Для активизации подзапущенной идеологической работы, по представлениям Бормана, была необходима война против церкви. Он был движущей силой ее обострения, и он не упускал для этого ни одного случая во время застолий. Некоторая медлительность Гитлера в этом вопросе отнюдь не могла вводить в заблуждение относительно того, что он просто выжидает подходящий момент для решения этой проблемы.
Здесь, в мужском обществе, он был грубее и откровеннее, чем в своем зальцбургском окружении. «После того, как я разберусь со всеми другими вопросами. — иногда говаривал он, — я и с церквью рассчитаюсь. Ей небо покажется в овчинку».
Но Борману не терпелось. Его жестокой прямолинейности был чужд расчетливый прагматизм Гитлера. Он использовал малейший повод, чтобы чуть еще продвинуться в своих намерениях. Даже за обедом он нарушал неписанное правило не касаться тем, которые могли бы расстроить Гитлера. У Бормана была для этого даже разработана особая тактика. Он договаривался с кем-нибудь из присутствующих подбросить ему мяч в виде рассказа о какой-нибудь очередной подстрекательской речи священника или епископа, рассказ должен был вестись достаточно громко, чтобы привлечь внимание Гитлера. На вопрос последнего Борман замечал, что произошла неприятность, но вряд ли о ней стоит сейчас говорить, он не хотел бы портить Гитлеру обед.
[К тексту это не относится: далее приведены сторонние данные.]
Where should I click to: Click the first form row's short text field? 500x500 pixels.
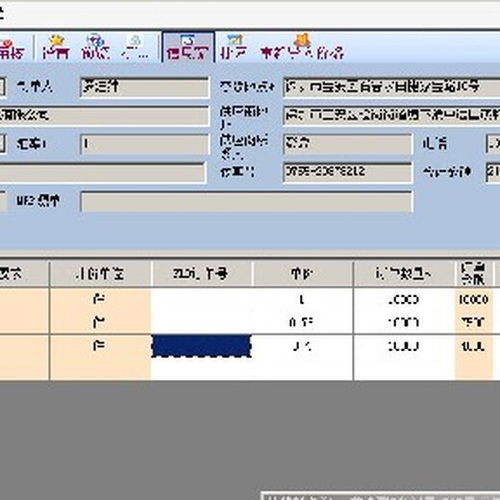pyautogui.click(x=145, y=87)
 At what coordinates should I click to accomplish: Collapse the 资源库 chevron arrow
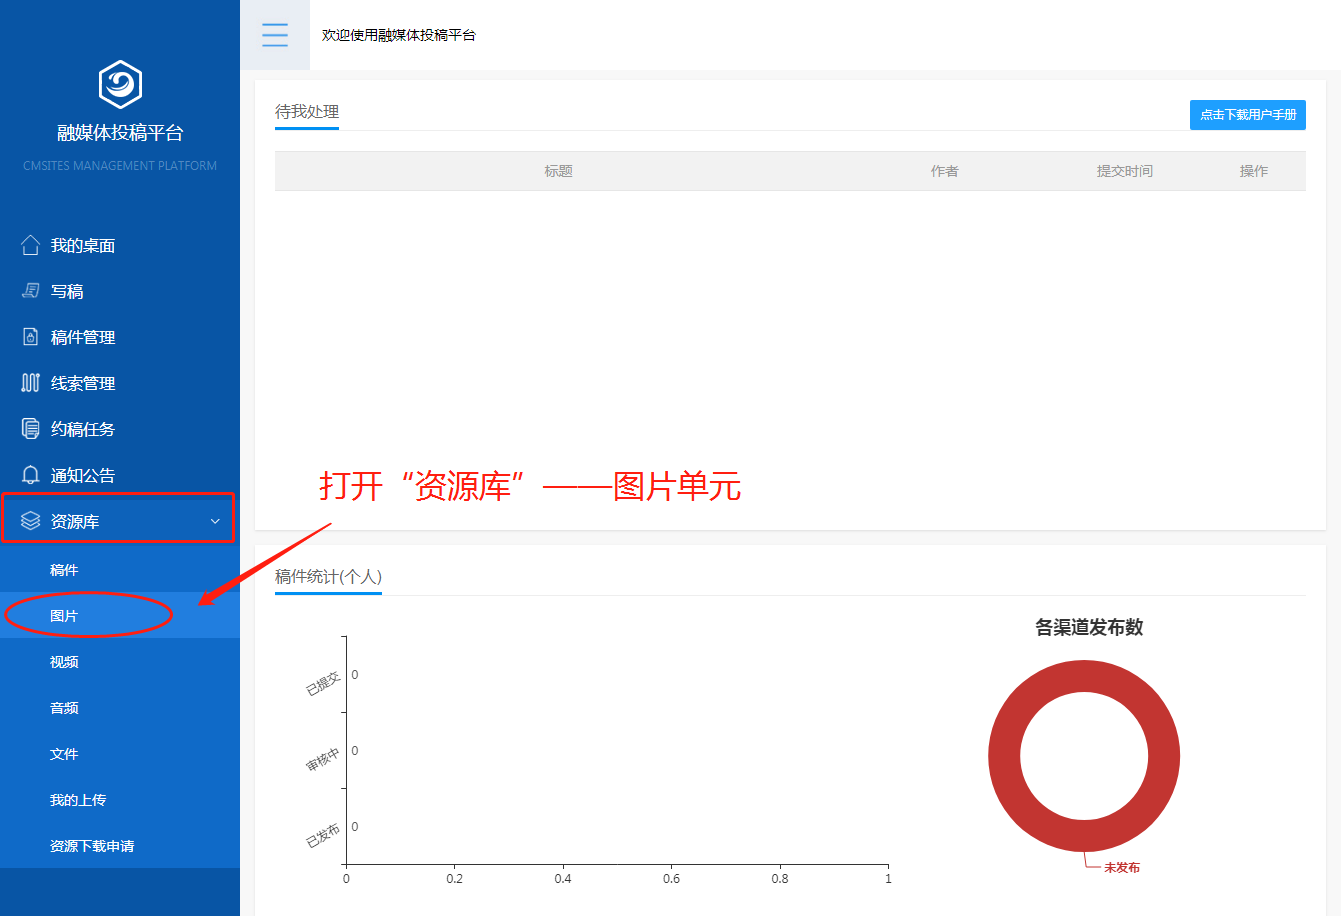pyautogui.click(x=215, y=521)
Но тут уже Гитлер начинал допытываться, а Борман, делая вид, что прямо-таки преодолевает себя, подробно все излагал. Сердитые взгляды гостей смущали его столь же мало, как и наливавшееся кровью лицо Гитлера. В нужный момент он извлекал из портфеля папку и зачитывал целые пассажи из подстрекательской речи или церковного послания. После таких эпизодов Гитлер часто бывал в таком раздражении, что — верный признак гнева — начинал щелкать пальцами, переставал есть и грозил расквитаться. Ему легче было примириться с хулой и возмущением за рубежом, чем с непокорностью внутри. Невозможность обрушиться на нее карающим мечом доводила его до белого каления, хотя вообще-то он умел владеть собой.
У Гитлера не было чувства юмора. Он предоставлял другим шутить, сам же смеялся громко и раскованно, он мог от смеха буквально сгибаться пополам, вытирая с глаз слезы. Смеялся он охотно, но, в сущности, всегда за чужой счет.
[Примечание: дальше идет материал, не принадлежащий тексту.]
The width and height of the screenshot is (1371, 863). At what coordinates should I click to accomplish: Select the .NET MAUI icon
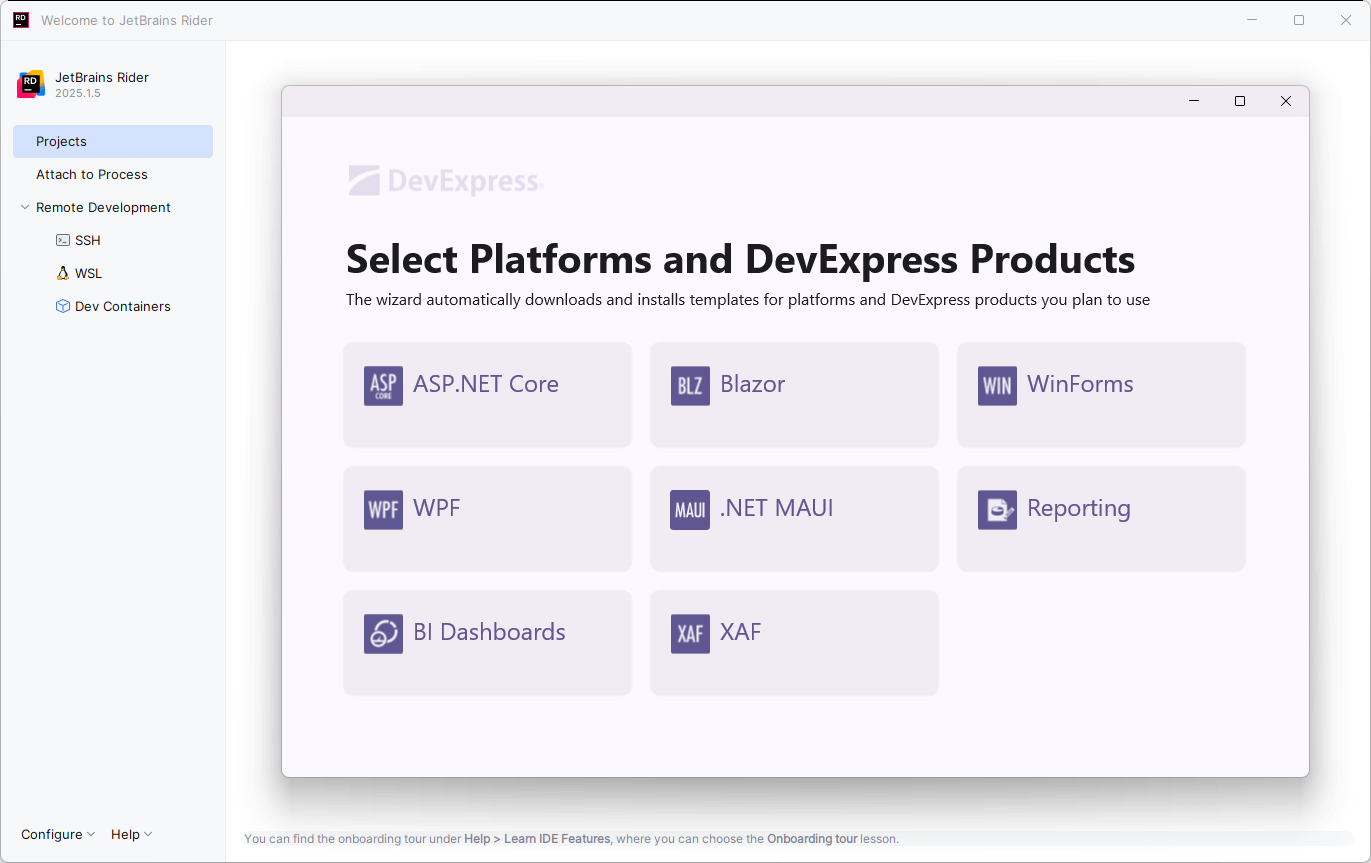[x=690, y=509]
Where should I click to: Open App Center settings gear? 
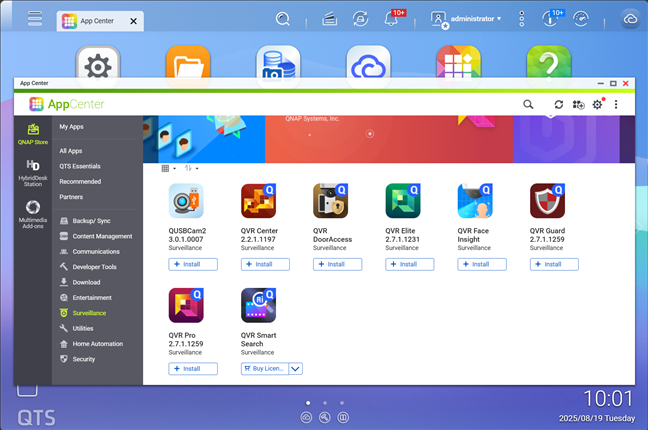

Геббельс умел лучше всех развеселить каким-нибудь анекдотом Гитлера и одновременно унизить кого-либо из соперников: «Вот недавно, — рассказывал он, Гитлер — югенд потребовала от нас, чтобы мы распространили для печати заметку по случаю 25летия со дня рождения их начальника штаба Лаутербахера. Я распорядился направить ему небольшой текстовый набросок, в котором отмечалось, что он встречает свой день рождения „в полной физической и умственной ясности“. Больше мы ничего от него не слышали». Гитлер согнулся пополам от хохота, а Геббельс своей цели — дискредитировать занессшегося молодежного фюрера — достиг лучше, чем сделай он пространный доклад. Гитлер охотно и часто рассказывал за обеденным столом о своих молодых годах и особо подчеркивал строгость воспитания: «Я частенько получал от отца здоровую взбучку. Сегодня я думаю, что это было необходимо и что это пошло напользу». Вильгельм Фрик, министр внутренних дел, как-то раз встрял тут своим блеющим голосом: «Да, уж сегодня по всему видать, что Вам, майн фюрер, это пошло напользу». Всеобщий парализующий ужас. Фрик пытается спасти ситуацию: «Я хотел сказать, майн фюрер, что поэтому Вы так далеко и пошли». Геббельс, считавший Фрика за полного болвана, саркастически заметил: «Я полагаю, что Вас, дорогой Фрик, секли в молодости совершенно недостаточно!»